It is well known to the general public that corruption is a crime that harms
state finances. The fact is broader in fact, that corruption is a lecherous,
rotten, evil, ugly, dishonest act, and has other negative connotations, even
extra ordinary crime.
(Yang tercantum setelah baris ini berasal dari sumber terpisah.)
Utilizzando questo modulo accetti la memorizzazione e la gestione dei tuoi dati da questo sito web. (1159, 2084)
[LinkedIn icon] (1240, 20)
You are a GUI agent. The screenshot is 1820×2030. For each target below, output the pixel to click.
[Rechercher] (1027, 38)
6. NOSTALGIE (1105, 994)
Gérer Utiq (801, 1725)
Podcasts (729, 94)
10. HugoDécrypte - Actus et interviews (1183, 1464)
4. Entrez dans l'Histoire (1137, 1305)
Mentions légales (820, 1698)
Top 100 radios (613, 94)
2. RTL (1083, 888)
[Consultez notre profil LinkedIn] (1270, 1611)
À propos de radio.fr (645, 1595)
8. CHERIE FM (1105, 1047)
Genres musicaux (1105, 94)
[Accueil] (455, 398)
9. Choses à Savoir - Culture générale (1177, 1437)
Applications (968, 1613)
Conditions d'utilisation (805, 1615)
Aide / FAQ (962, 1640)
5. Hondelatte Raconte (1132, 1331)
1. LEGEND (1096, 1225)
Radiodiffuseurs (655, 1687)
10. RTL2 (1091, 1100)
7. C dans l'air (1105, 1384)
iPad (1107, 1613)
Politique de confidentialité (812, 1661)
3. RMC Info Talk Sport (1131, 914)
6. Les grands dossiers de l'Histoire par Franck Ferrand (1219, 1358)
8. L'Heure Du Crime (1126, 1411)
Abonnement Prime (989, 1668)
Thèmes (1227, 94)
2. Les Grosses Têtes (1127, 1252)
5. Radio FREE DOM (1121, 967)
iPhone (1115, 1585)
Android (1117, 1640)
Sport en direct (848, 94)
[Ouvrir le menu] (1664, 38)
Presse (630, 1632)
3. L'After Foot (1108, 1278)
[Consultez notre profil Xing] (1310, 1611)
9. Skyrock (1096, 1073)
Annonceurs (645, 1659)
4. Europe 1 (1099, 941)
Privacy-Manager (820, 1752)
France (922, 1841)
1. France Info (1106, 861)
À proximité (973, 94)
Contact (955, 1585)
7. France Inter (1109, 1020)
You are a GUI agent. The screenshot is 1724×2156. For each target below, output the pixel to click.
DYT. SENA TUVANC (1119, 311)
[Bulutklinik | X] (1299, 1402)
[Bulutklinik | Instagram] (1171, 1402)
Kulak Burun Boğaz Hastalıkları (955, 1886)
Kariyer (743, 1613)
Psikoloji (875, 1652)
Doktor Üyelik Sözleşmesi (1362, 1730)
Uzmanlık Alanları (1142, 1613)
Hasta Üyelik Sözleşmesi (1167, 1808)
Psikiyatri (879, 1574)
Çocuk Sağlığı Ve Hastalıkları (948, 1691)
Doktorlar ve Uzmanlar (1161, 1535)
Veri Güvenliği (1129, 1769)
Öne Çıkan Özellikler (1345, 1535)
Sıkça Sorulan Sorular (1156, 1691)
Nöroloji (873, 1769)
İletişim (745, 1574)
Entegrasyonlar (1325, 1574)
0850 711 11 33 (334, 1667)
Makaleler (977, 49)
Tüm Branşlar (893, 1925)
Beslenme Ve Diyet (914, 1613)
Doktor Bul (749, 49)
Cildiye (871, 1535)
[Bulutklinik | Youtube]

For this reason, there is a need for strategic efforts to
prevent and enforce corruption crimes through legal protection against justice
collectors
Keywords: Corruption; Justice Collabolator;
Enforcement
Pendahuluan
Detik ini, siapa yang
tidak mengenal korupsi? Korupsi. Satu kata ini telah menjadi konsumsi
sehari-hari oleh masyarakat Indonesia. Hal ini dikarenakan sejak beberapa tahun
terakhir korupsi telah menjadi isu utama di negeri ini. Hampir setiap hari
media massa, baik lokal maupun nasional memberitakan masalah korupsi. Namun
sayangnya, hal ini belum bisa menghilangkan kebiasaan korupsi di Indonesia.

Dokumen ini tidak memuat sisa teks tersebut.